Never echo provider error messages verbatim; map to user-safe explanations and keep raw errors in logs.

Failure Taxonomy (make fixes actionable)

SCHEMA: missing/invalid args
PRECONDITION: check failed (verification, limits, policy)
AUTHZ: route lacks permission
IDEMPOTENCY: duplicate request handled
PROVIDER: downstream API failure (4xx/5xx/timeouts)
TIMEOUT: exceeded SLO; emit fallback copy and surface a status link

Your metrics and alerts should break down along this taxonomy.

Metrics That Matter

Proposal pass-rate (approved / proposed)
Implied-write violations (should be ~0; validator enforced)
Execution success rate by tool and tenant
p95 decision latency (proposal → decision) and p95 execution latency
Idempotency hit-rate (healthy duplicates vs. accidental repeats)
$ / successful action (LLM + mediation + execution)

Tie these to business KPIs (e.g., resolution time, CSAT, refund accuracy).

Implementation Checklist

Contract enumerates allowed tools and forbids success language
Proposal schema with preconditions and idempotency_key
Validation middleware (schema, preconditions, authz, policy, limits)
Tool adapters with least privilege and tenant scope
Idempotent execution path and dedupe storage
Validator that blocks implied writes in prose
Audit log (plan → decision → execution) with trace IDs
Canary flags and rollback for new tools or scopes

Worked Example (Composite)

A “refund assistant” route supports partial credits.

Proposal (model):

{"proposed_tool":{
  "name":"issue_credit",
  "args":{"order_id":"O-55291","amount":25,"currency":"USD"},
  "preconditions":["order_paid","within_return_window"],
  "idempotency_key":"O-55291-USD-25-2025-10-16"
}}

Validation (server):

order_paid ✅, within_return_window ✅, policy limit (≤$50) ✅, tenant scope ✅ → approved.

Execution (adapter):

POST /credits → credit_id=CR-11802.

User message (post-execution):

“Issued a $25 credit on order O-55291 (ref CR-11802). Funds post in 3–5 days.”

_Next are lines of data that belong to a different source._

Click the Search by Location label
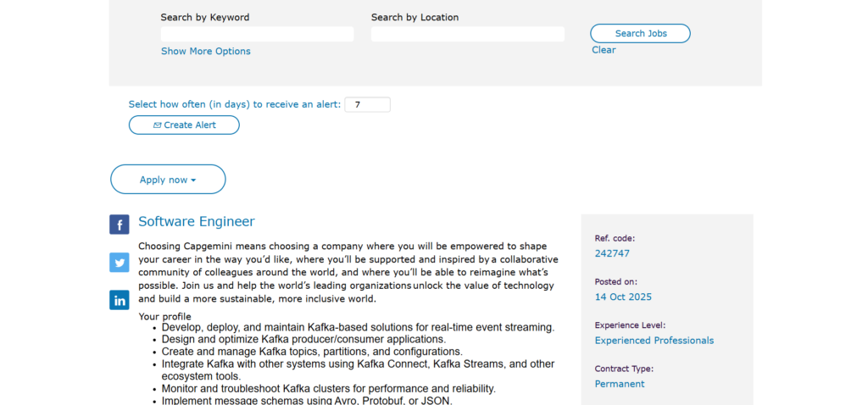 (x=415, y=17)
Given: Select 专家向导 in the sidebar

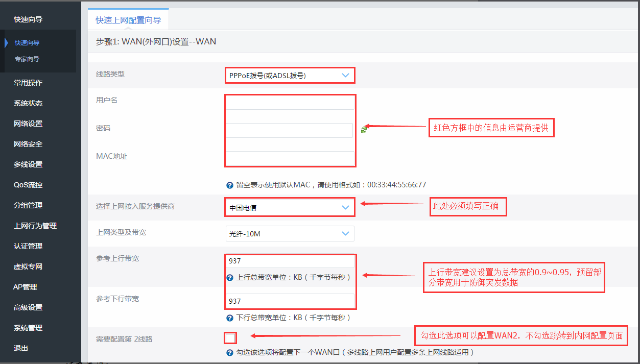Looking at the screenshot, I should click(27, 59).
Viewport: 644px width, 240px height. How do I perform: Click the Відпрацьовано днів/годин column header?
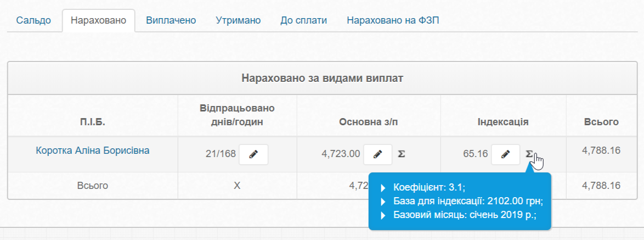(x=237, y=115)
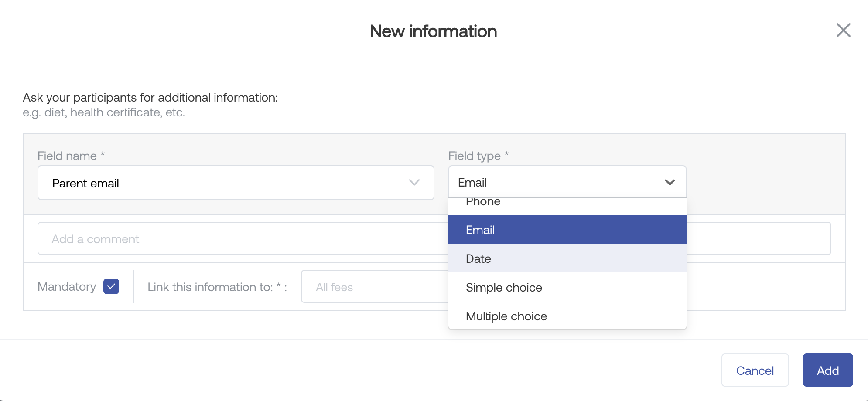Uncheck the Mandatory checkbox
The width and height of the screenshot is (868, 401).
[x=111, y=286]

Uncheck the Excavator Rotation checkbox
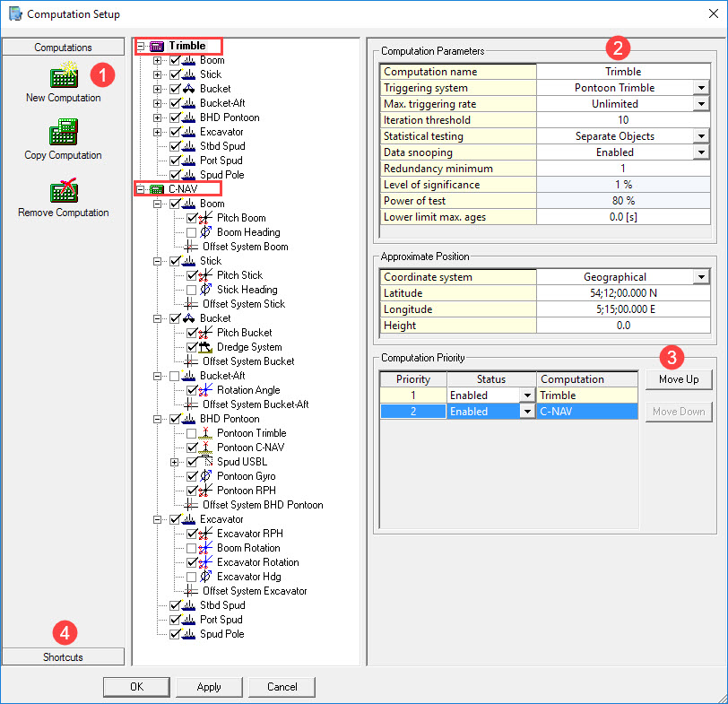point(191,562)
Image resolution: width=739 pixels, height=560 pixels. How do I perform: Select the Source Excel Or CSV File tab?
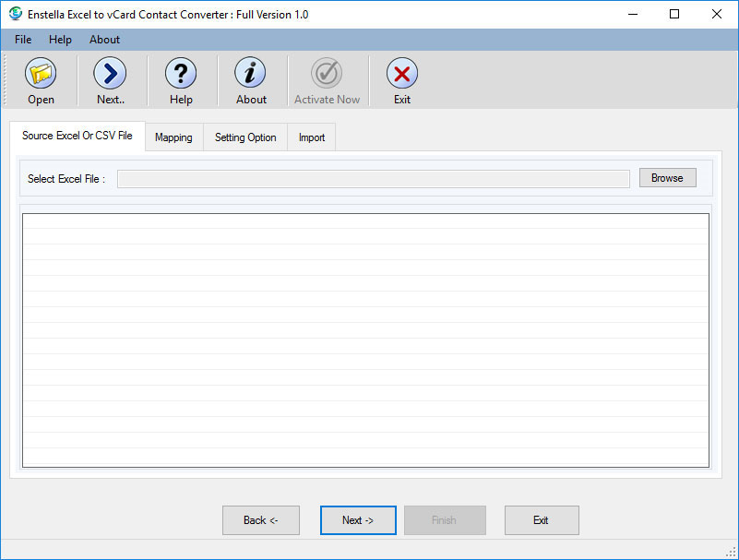click(77, 136)
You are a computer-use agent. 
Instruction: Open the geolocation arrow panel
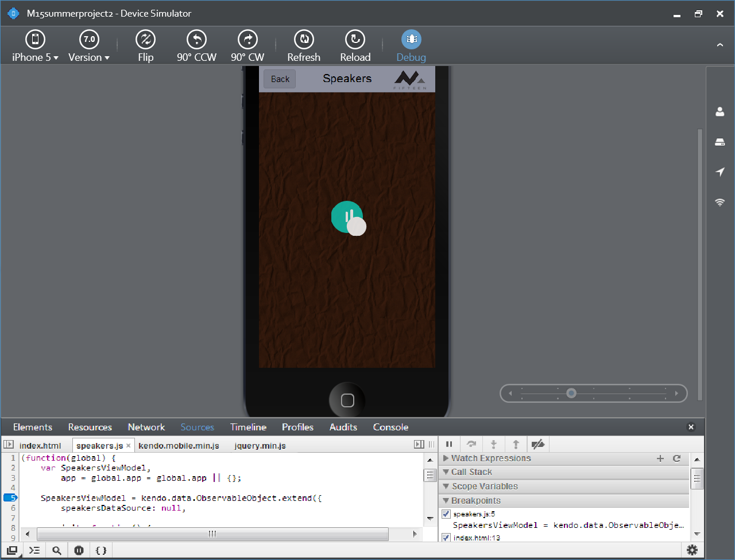pos(719,172)
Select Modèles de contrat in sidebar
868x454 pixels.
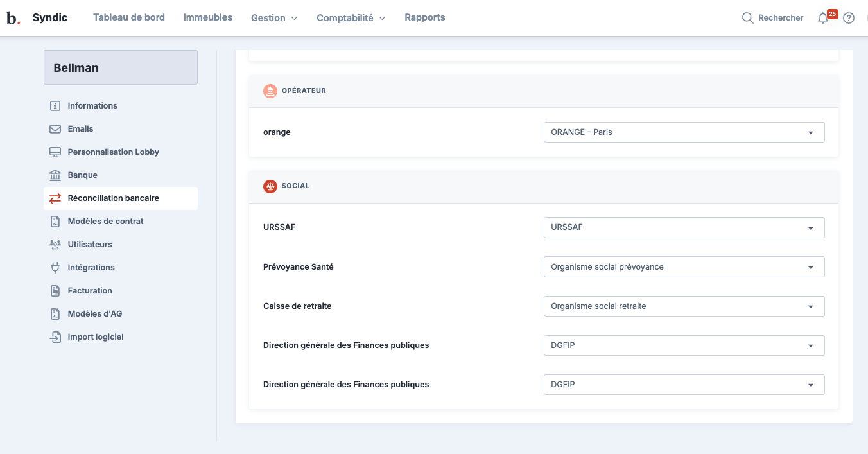[105, 222]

Audit: full trace saved; if user asks later, you can prove exactly what happened.

Common Pitfalls—and Fixes

“I did X” in text without a record. Block with an implied-write validator; require proposals.
Free-form args (e.g., “next Friday morning”). Normalize first or ASK for specifics.
Single god-token. Replace with per-route service accounts, scoped tokens, and expirations.
Non-idempotent providers. Add dedupe keys and compensating checks.
Silent retries. Surface idempotent replays in logs; alert if they spike.

Conclusion

Tool mediation converts persuasive language into safe action. By forcing the model to propose, giving your backend the right to decide, and executing with least privilege and idempotency, you eliminate implied writes, improve auditability, and keep incidents cheap. In Part 6, we’ll formalize validators and safety policy—how to fail closed, repair small, and keep brand/legal rules enforceable at scale.